Die Staatsanwaltschaft in Bad Kreuznach bestätigte dem Evangelischen Pressedienst (epd) am Dienstag, dass der Rhein-Hunsrück-Kreis in insgesamt neun Fällen Strafanzeigen gegen Verantwortliche aus Kirchengemeinden gestellt habe, die zurzeit Kirchenasyl gewähren. Die Ermittlungsbehörde werde voraussichtlich in den kommenden Tagen entscheiden, ob sie ein formelles Strafverfahren einleite, sagte Oberstaatsanwalt Kai Fuhrmann. Auch die ins Kirchenasyl aufgenommenen Flüchtlinge seien wegen illegalen Aufenthalts angezeigt worden.

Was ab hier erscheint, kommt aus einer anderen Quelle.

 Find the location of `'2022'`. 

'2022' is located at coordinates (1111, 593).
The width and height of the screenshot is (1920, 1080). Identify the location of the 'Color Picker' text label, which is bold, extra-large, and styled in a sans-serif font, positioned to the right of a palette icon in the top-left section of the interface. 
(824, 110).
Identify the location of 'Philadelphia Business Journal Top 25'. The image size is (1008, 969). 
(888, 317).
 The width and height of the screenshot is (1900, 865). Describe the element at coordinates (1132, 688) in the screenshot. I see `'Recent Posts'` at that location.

Die Koblenzer "Rhein-Zeitung" berichtete, dass bereits im Juni ein Versuch der Kreisverwaltung gescheitert sei, ein Kirchenasyl im Rhein-Hunsrück-Kreis durch einen Polizeieinsatz aufzulösen. In dem Fall sei es um einen Sudanesen gegangen, der nach den Dublin-Bestimmungen zurück nach Italien gebracht werden sollte. Einen Tag vor der geplanten Abschiebung hatte das Mainzer Integrationsministerium den zuständigen Landrat Marlon Bröhr (CDU) angewiesen, auf Zwangsmaßnahmen gegen das Kirchenasyl zu verzichten.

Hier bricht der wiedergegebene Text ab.